38 I also made crab cakes - they were absolutely delicious. The crab came from Parson’s Lobster in Bar Harbor, a family owned business run by Debbie Parsons. http://parsons-lobsters.com
39 Here they are sizzling on the skillet.
40 Pink margaritas were enjoyed at the end of the day.
41 I had two giant urns brought up to Maine from Bedford. Here is Fernando holding on to one of them as it is lowered to the ground. It weighs several hundred pounds.
42 They look great flanking the front door at Skylands - here they are all planted with ferns.
43 The big leaf plants are Birds of Paradise palms - all brought up from Bedford - they can be a real showpiece in any landscape.
44 The driveways and all the carriage roads at Skylands are covered with finely crushed pink granite stone. This is my circular driveway at the front entrance.

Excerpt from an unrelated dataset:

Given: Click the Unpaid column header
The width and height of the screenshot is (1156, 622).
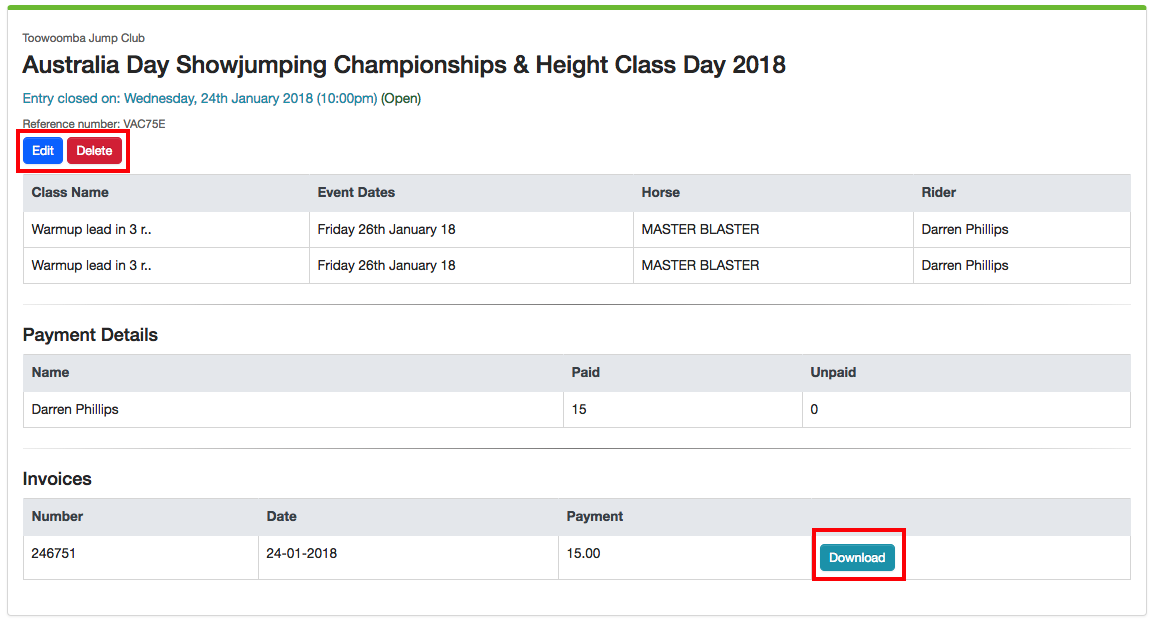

45 The pink gravel looks so pretty against the lush green foliage. This driveway is in front of a new house called Ox Ledge, which I will restore.
46 Inside, Kate and Kevin worked on a gorgeous lilac flower arrangement - I grow many varieties of lilacs. They are so beautiful and fragrant.
47 The planting of my terraces is always a fun activity. Here is one container with a silver blue agave and some smaller succulents.
48 This is Rhapis excelsa, also known as Broadleaf Lady Palm or "The Lady Palm". It is a species in the genus Rhapis, native to southern China and Taiwan. Rhapis adapts to a wide range of climates, soils, and environments, and can grow to more than 14-feet in height.
49 This large square lead pot was planted with agave and the easy-to-care for plant, senecio.
50 Everyone helps to plant all the urns on the terrace.
51 My friend, Terre Blair, and Hannah, planting another large container.
52 Kate's daughter, Quinn, loves the sphinxes that "guard" the terrace.
53 I took a short break to check work emails - what did we ever do without technology?
54 After we finished planting all the pots and urns, I gave everything a good, deep drink.